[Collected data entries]

_ _ _ _ _ _ _

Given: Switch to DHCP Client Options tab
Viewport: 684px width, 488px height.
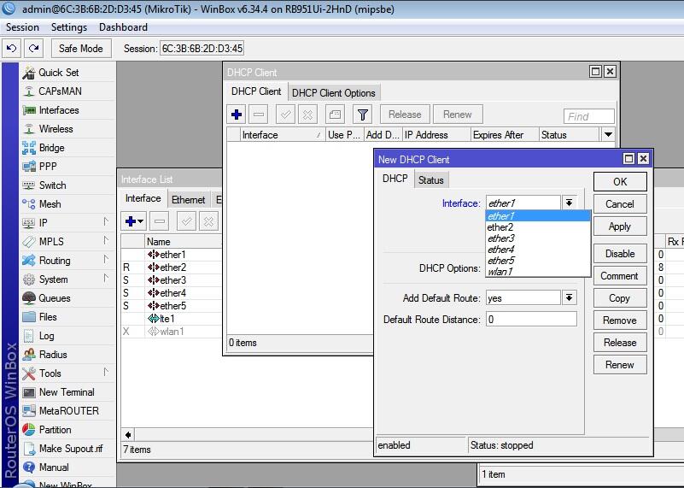Looking at the screenshot, I should (333, 92).
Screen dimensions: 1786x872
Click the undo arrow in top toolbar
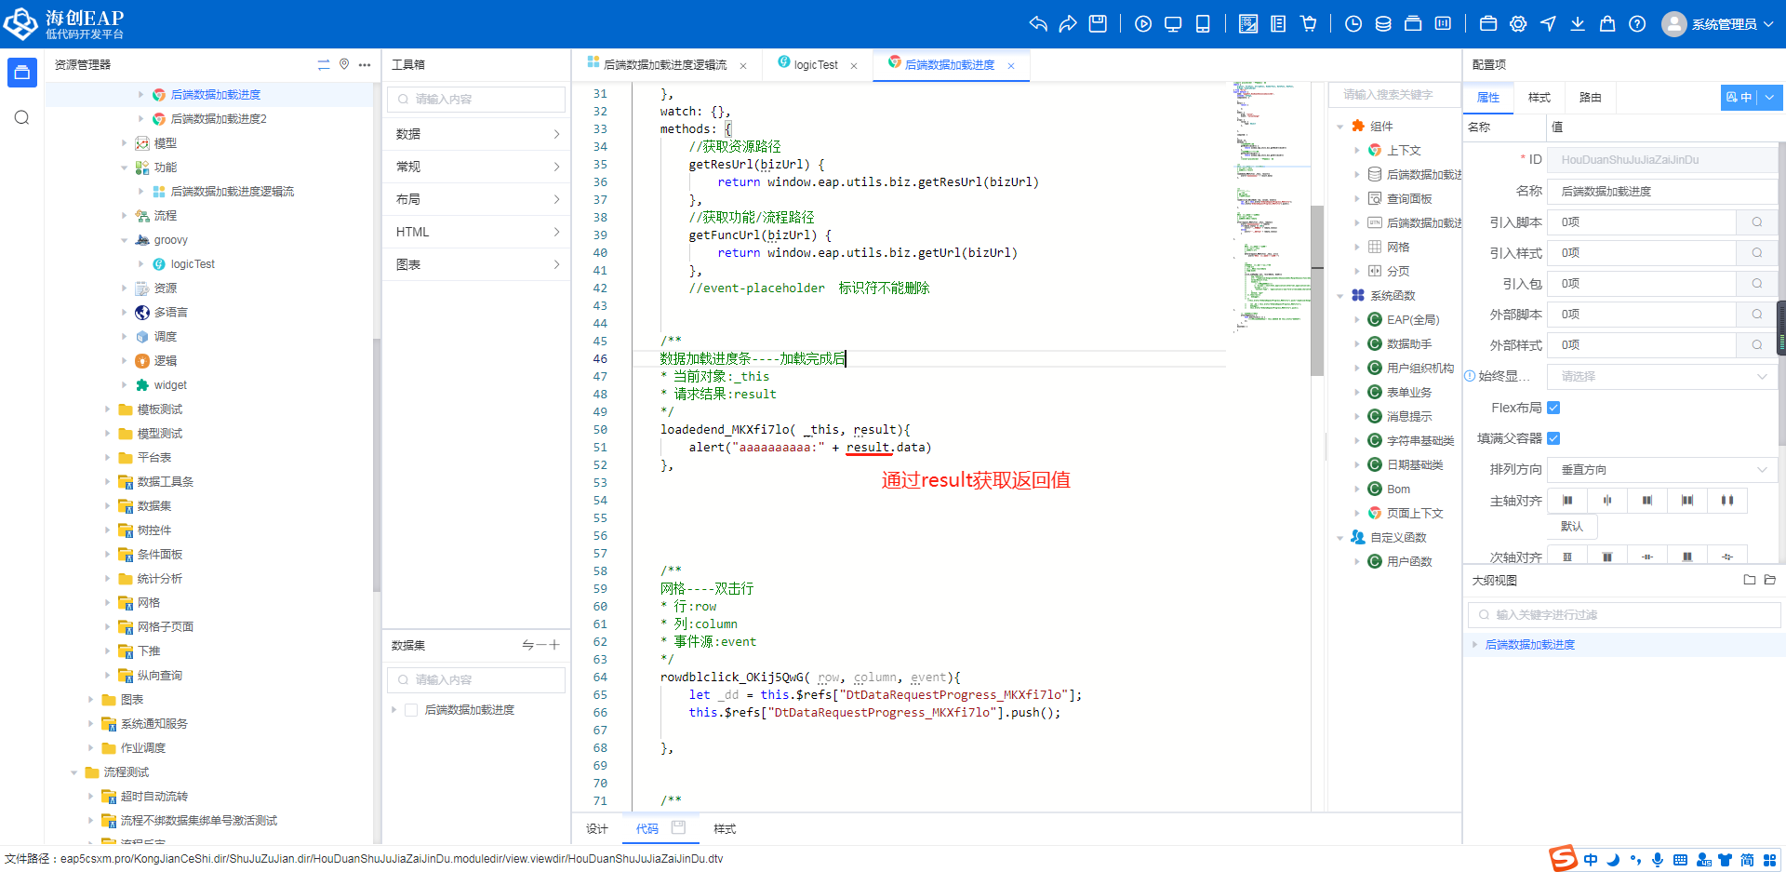pyautogui.click(x=1038, y=24)
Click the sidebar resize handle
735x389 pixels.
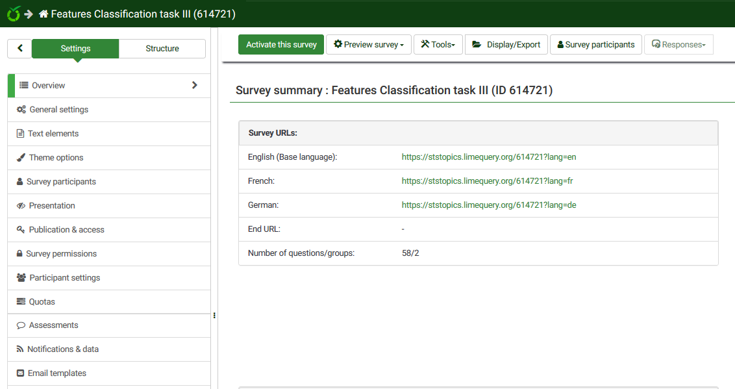214,316
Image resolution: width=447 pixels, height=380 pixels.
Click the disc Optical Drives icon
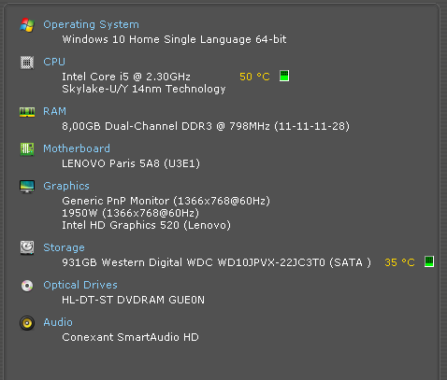(x=27, y=286)
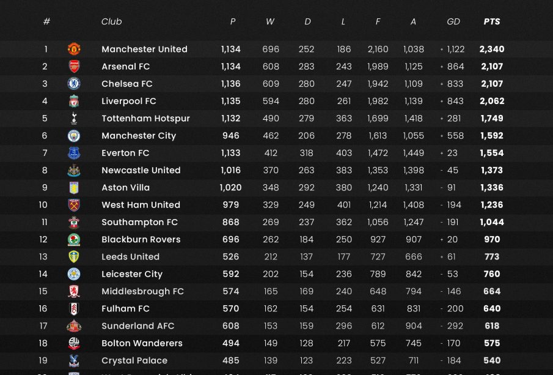
Task: Sort by matches played P header
Action: (232, 21)
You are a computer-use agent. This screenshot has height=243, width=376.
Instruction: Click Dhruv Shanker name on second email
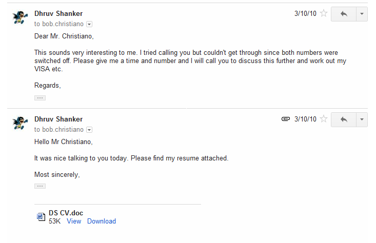click(58, 119)
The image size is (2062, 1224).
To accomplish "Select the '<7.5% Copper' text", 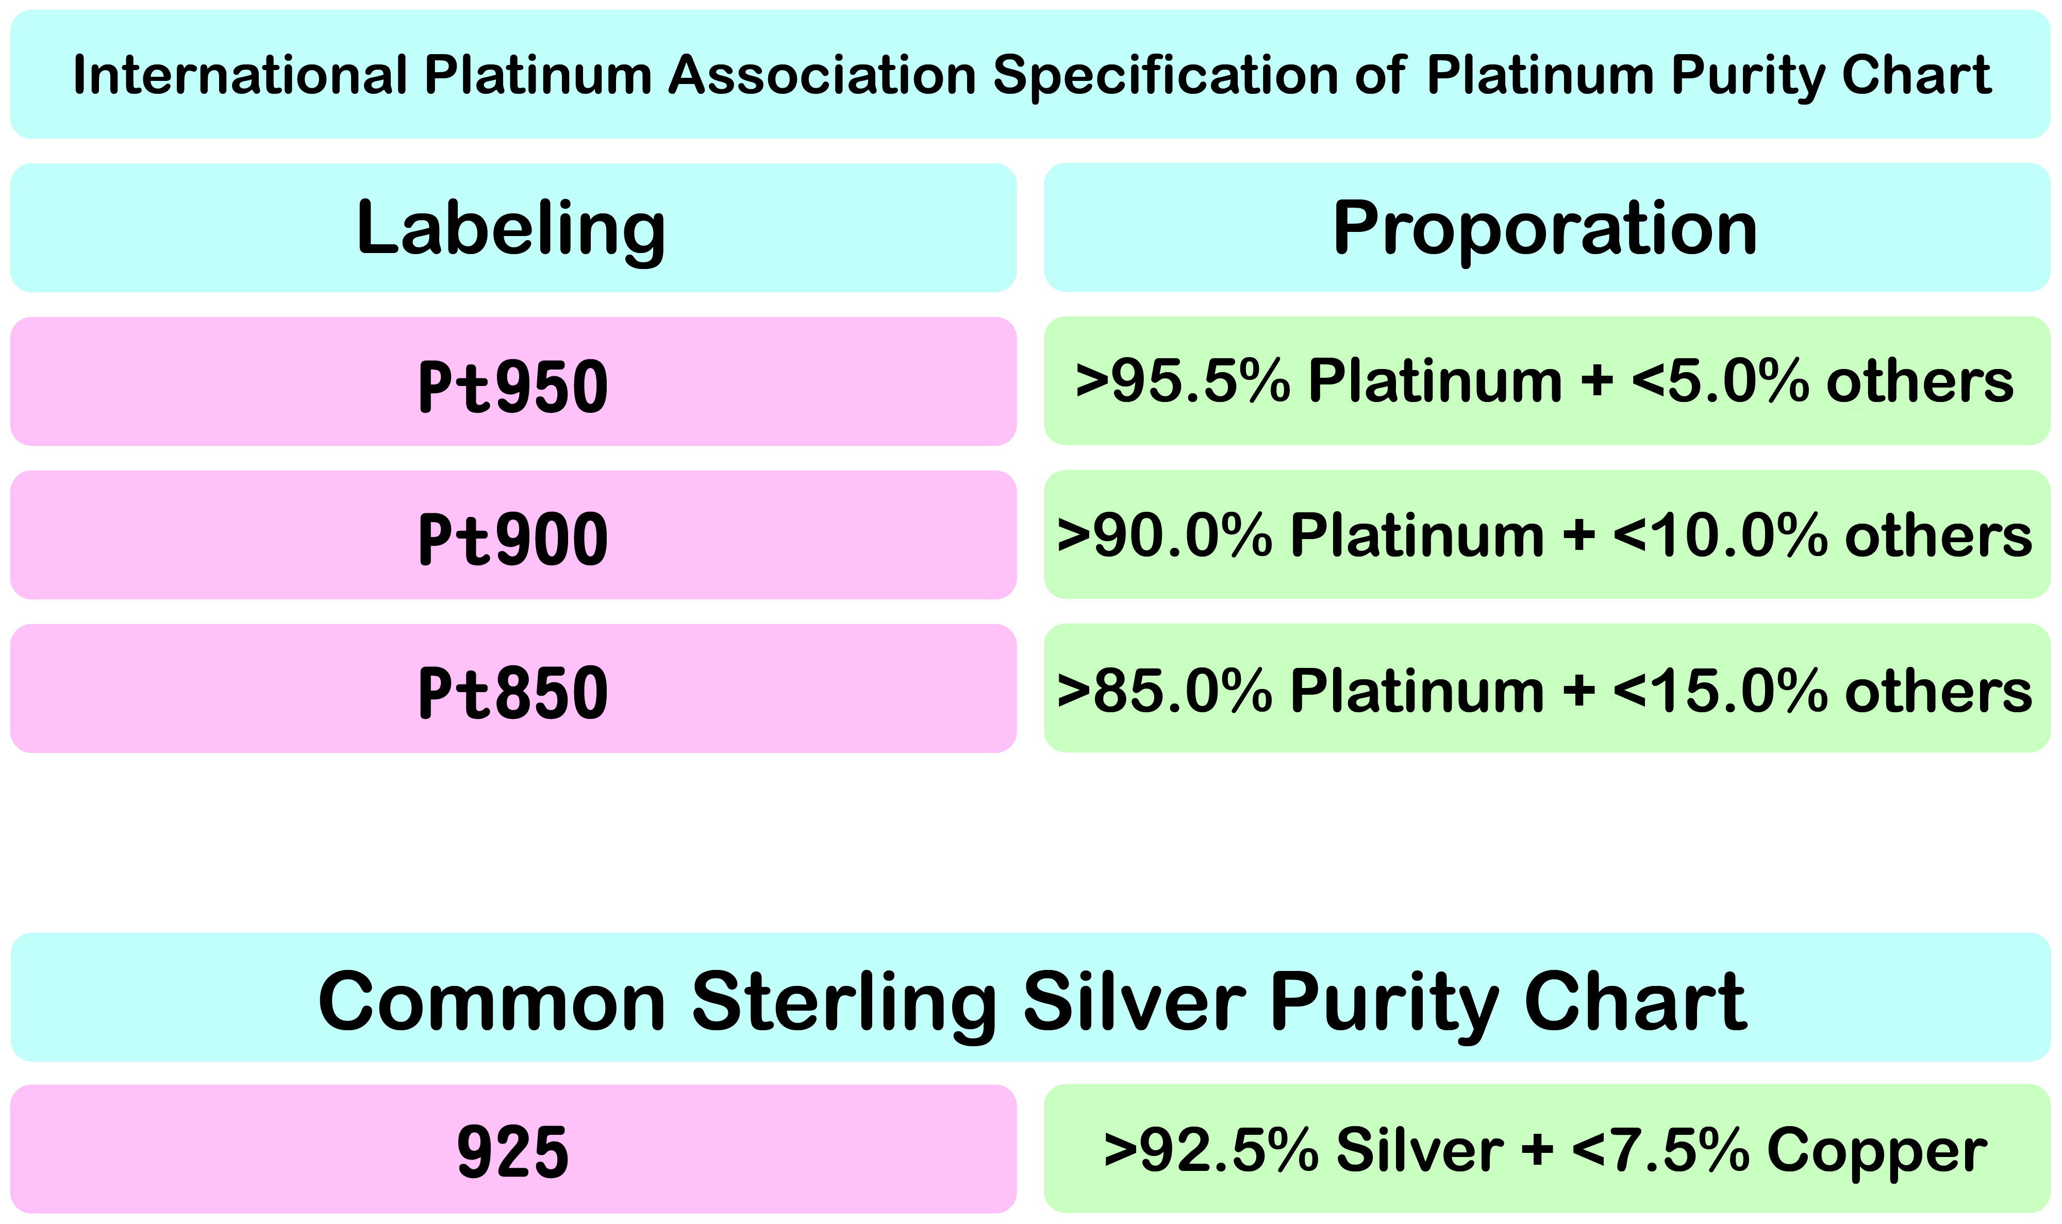I will click(1780, 1149).
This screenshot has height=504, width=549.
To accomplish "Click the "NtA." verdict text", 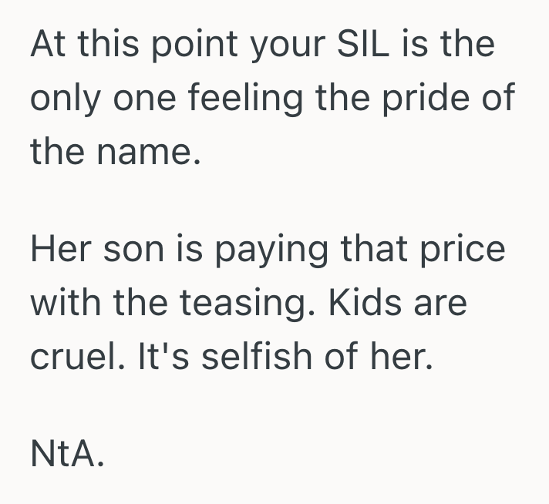I will [66, 455].
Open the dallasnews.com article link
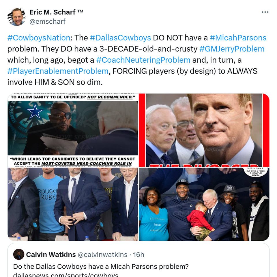The width and height of the screenshot is (277, 277). (x=65, y=274)
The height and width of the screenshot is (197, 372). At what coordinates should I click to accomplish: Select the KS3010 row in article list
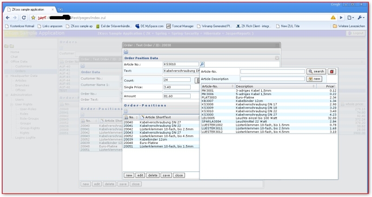[208, 111]

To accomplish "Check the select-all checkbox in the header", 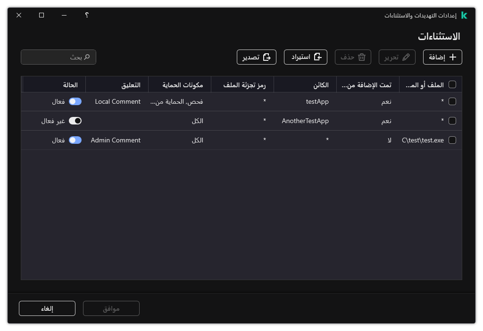I will pos(452,84).
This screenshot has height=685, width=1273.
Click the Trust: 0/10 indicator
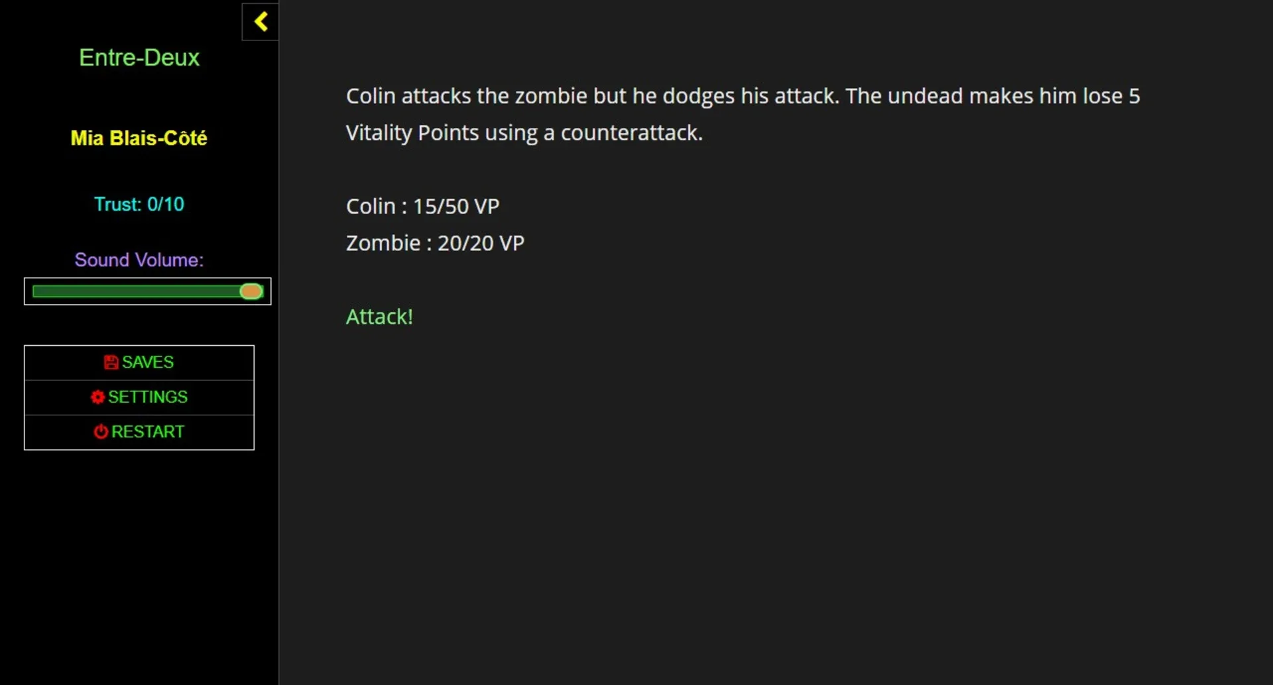tap(139, 204)
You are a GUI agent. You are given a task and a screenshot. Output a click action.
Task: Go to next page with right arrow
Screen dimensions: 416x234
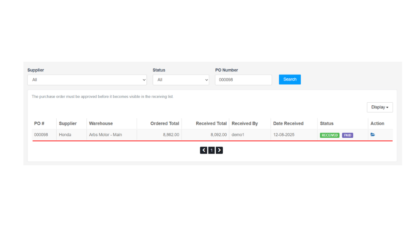coord(219,150)
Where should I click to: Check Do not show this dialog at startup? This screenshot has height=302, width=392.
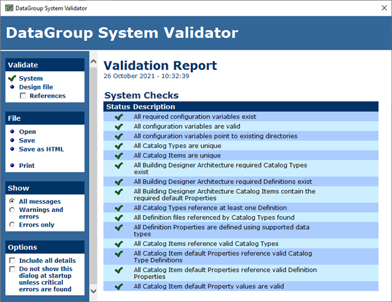[12, 269]
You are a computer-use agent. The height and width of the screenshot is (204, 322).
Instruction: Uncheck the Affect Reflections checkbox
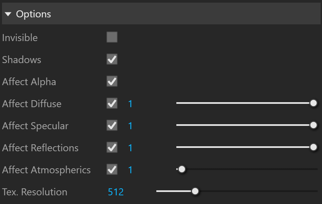112,147
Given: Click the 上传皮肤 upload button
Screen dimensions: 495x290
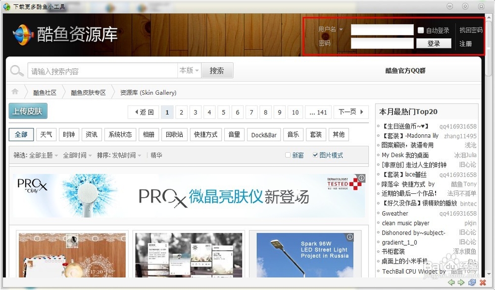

_ _ _ _ _ _ _

• _Action item_
Whenever a line includes the word "computer", pull it out of the entries.

• _Your solution_
You are a computer-use agent. This screenshot has height=243, width=376.
You are a computer-use agent. The height and width of the screenshot is (204, 322).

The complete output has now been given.